Moreover, Rebell never commenced legal proceedings to compel Kasenetz to approve the trust distribution, notwithstanding his obligation under the agreement to "take all necessary and appropriate action" to procure the distribution "as soon as is reasonably possible". In any event, the parties have advised this Court that Kasenetz died during the pendency of this appeal; hence, his alleged lack of consent no longer poses an impediment to the distribution of the trust proceeds.
Accordingly, Rebell's motion for partial summary judgment to set aside the agreement must be denied, and the cross motion of the appellants for summary judgment determining that the agreement is valid and that Rebell's remuneration is limited thereby is granted.
In view of the foregoing discussion, we need not reach the alternative contentions raised by the appellants.

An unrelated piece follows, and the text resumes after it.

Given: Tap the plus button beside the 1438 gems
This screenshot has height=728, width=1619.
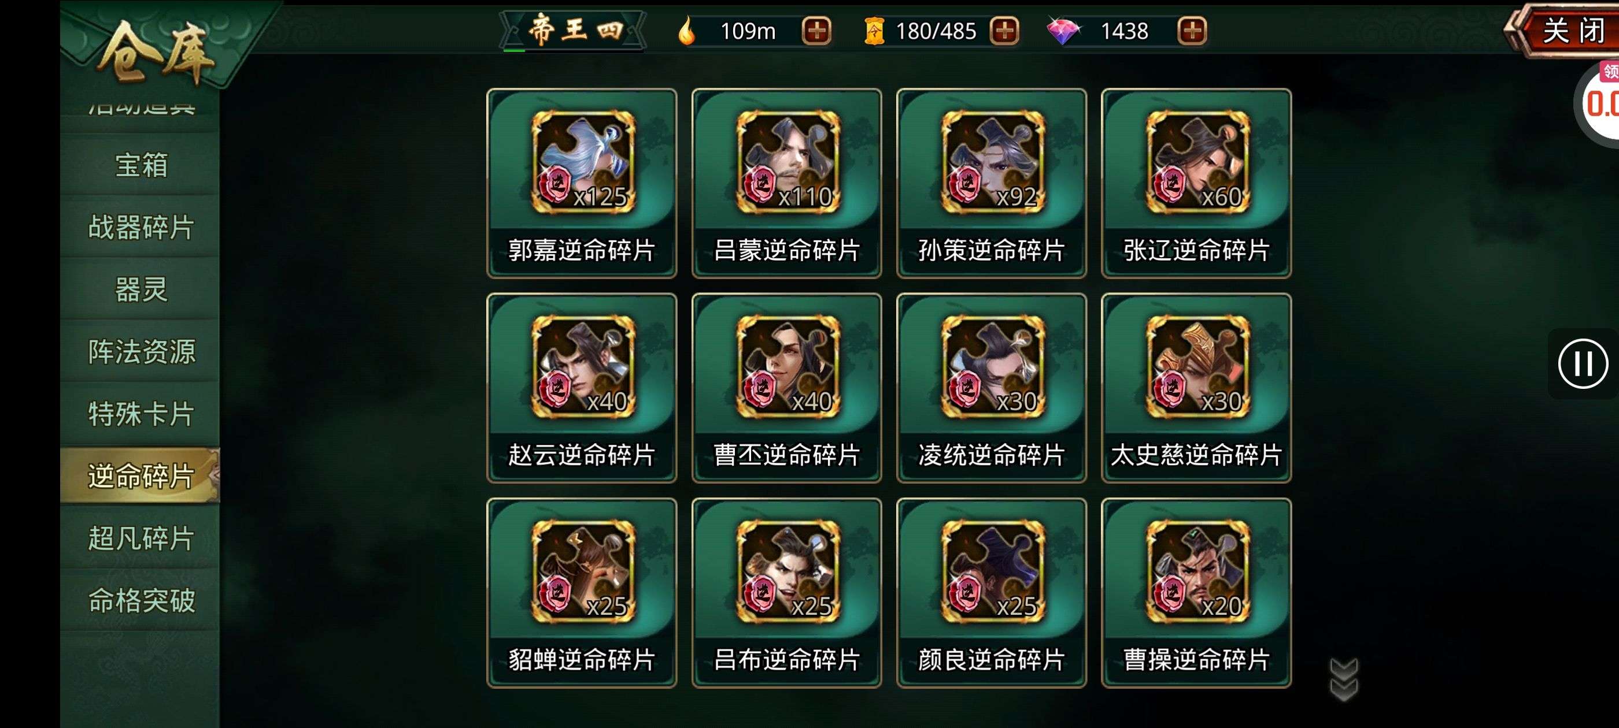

Finally, the appeal from that portion of the order dated March 2, 1995, which denied Trask's application to "renew and reargue" must be dismissed. The application was actually one for reargument, since it was not based upon new facts unavailable at the time of the original motion, and the denial of reargument is not appealable ( see, e.g., Matthews v. New York City Hous. Auth., 210 A.D.2d 205; Huttner v. McDaid, 151 A.D.2d 547). Bracken, J.P., Sullivan, Friedmann and Krausman, JJ., concur.